> Requirement: Lines before the one containing "Click the Save button in AIDA64" are to be skipped; reproduce that line and the rest of the records below exactly.

Collected data entries:

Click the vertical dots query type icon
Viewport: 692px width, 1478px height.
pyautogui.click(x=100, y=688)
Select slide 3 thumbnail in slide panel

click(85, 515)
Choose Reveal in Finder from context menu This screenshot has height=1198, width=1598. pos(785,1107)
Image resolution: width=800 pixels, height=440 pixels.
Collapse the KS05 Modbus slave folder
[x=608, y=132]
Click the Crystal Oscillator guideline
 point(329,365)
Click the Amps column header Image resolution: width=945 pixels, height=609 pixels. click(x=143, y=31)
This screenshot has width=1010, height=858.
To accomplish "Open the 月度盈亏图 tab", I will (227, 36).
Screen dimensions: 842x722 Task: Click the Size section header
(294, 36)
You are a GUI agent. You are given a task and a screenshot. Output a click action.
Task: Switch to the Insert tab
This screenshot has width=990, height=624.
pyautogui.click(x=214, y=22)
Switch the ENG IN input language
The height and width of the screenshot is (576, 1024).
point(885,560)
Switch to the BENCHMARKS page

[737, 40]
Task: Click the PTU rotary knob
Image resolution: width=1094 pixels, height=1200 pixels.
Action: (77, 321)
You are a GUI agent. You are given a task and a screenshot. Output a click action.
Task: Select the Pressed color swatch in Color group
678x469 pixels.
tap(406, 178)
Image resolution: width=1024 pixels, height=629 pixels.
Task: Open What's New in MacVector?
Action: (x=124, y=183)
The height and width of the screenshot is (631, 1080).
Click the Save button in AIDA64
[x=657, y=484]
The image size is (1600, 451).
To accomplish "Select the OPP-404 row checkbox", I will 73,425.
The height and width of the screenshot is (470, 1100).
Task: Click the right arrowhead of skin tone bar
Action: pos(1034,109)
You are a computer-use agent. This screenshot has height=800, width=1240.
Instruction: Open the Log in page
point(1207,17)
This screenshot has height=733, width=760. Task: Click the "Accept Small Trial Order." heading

> Exercise result:
Click the Save button in AIDA64
[x=657, y=484]
The image size is (1600, 451).
To accomplish "Select the OPP-404 row checkbox", I will 73,425.
The height and width of the screenshot is (470, 1100).
Task: Click the right arrowhead of skin tone bar
Action: pos(1034,109)
You are a computer-use agent. This screenshot has height=800, width=1240.
Instruction: Open the Log in page
point(1207,17)
This screenshot has height=733, width=760. Task: Click the "Accept Small Trial Order." heading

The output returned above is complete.